El gran descuido de Mateo Alemany

Quien se lo iba a decir a un ‘tiburón’ de las finanzas futboleras que acabaría con el ‘corazón partío’ como entona Alejandro Sanz. Con cinco años menos que el cantante, Mateo Alemany Font (Andratx, 25-2-1963) -dicen quienes mejor le conocen- todavía no se ha repuesto del todo de su despido del Valencia, un club que le ha marcado mucho más de lo que él mismo podía imaginar. Este fin de semana se han cumplido tres años desde que la entidad de Mestalla anunciara oficialmente su fichaje como director general. Ahora, cuentan desde la isla, a Alemany se le ve casi todas las tardes entrar en el domicilio de sus padres para colaborar junto con su hermana en su cuidado. Pero a sus más allegados continúa transmitiéndoles cierta sensación de desesperación por no haber podido mantener vivo el proyecto blanquinegro que construyó y que acabó con la Champions consolidada y una Copa en las vitrinas.

Fue en ese momento, el de la efervescencia del título, el que no supo aprovechar para plantear a Peter Lim la renovación de su contrato. Lo llegó a meditar pero le pudo la confianza. Su vinculación con el Valencia terminaba este 30 de junio pero es obvio pensar que si Alemany hubiera pulsado la tecla, el máximo accionista hubiera accedido seguramente a su petición. De tres en tres. Y con tres años más de contrato atados, es casi imposible imaginar que hoy Alemany estuviera en Palma de Mallorca viendo con nostalgia y hasta cierta rabia los inciertos pasos que ha dado y está dando el Valencia en algunas cuestiones.

Si Lim tardó casi cuatro meses en despedirle (desde que en agosto le reiteró su confianza hasta que en noviembre lo ejecutó), con esa renovación firmada el Valencia seguiría siendo pilotado por el mallorquín. En cambio, la situación actual es que Alemany sigue sin poder comprometerse con ningún otro club hasta junio. Ese día quedará liberado de esa exclusividad y es probable que alguna de las propuestas que se han aireado cristalicen. Que se sepa, encima de la mesa ha llegado a tener dos firmes proposiciones pero de clubes con proyectos que no le han acabado de convencer.

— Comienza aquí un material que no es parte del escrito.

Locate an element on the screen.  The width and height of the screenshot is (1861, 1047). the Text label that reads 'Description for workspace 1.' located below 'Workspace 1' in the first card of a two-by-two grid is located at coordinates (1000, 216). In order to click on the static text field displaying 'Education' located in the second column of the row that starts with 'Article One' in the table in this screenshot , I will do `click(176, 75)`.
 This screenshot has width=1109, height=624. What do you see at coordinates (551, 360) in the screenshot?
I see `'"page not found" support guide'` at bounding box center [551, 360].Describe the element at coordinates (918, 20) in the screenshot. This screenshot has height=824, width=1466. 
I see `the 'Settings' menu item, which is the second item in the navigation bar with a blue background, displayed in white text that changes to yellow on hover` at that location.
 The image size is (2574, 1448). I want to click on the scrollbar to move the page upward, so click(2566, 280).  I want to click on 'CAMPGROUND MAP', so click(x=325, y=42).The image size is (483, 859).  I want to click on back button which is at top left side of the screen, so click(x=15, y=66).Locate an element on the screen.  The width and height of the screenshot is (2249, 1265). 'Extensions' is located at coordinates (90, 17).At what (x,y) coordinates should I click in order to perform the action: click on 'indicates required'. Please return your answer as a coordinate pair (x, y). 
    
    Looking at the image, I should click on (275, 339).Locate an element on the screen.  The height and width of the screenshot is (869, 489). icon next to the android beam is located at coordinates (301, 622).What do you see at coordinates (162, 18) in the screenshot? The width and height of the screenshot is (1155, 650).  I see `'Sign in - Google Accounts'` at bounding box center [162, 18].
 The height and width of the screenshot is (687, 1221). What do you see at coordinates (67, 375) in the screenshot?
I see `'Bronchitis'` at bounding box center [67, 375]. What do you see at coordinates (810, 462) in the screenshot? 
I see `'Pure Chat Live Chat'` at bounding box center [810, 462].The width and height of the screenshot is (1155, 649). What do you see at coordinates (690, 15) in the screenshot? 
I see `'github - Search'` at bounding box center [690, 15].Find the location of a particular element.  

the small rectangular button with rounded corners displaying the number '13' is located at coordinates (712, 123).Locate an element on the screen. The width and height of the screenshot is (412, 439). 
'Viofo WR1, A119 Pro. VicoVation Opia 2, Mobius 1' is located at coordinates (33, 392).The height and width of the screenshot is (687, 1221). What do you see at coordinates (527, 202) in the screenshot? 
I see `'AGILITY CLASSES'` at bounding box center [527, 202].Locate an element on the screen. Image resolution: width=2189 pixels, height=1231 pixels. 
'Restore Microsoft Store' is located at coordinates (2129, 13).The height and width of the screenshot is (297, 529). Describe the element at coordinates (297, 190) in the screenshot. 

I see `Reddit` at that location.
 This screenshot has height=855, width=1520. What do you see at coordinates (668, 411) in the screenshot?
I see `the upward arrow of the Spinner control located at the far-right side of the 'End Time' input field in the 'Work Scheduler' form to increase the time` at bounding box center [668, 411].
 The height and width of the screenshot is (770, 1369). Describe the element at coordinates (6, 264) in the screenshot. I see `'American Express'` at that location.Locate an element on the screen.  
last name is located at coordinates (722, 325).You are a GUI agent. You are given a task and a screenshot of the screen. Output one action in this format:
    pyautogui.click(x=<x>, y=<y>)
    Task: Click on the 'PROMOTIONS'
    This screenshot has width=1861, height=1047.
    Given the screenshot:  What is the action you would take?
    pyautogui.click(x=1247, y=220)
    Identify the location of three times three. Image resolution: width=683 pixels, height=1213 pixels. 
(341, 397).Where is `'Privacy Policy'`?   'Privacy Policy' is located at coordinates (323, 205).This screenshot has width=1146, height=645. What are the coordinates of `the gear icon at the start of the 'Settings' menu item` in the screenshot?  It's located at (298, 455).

Alemany llegó al Valencia después de que en dos años, por el club hubieran desfilado cinco entrenadores, tres directores deportivos y hasta un presidente ejecutivo como Amadeo Salvo. Su aportación fue decisiva en la reconversión del Valencia. Dio estabilidad al proyecto deportivo y se ganó terreno a la habitual inestabilidad social que siempre ha vivido el valencianismo. La mejora de resultados fue más que evidente, de la mano también de Marcelino, al que puso tumbando así la apuesta de Alesanco que era la de Quique Setién.

Hasta el verano de 2019. Algo cambió en Singapur. Los celos, la desobediencia aparente de la Copa en la eliminatoria de Getafe -es la versión de Marcelino- o el simple deseo de Lim de manejar él mismo el club del que es dueño casi absoluto fueron argumentos que acabaron apartando a Alemany de las decisiones. En agosto, en Singapur, le dijeron que nada iba a cambiar, pero a las tres semanas se enteró casi por la prensa de que Peter Lim iba a vender a sus espaldas a Rodrigo. Así se funciona.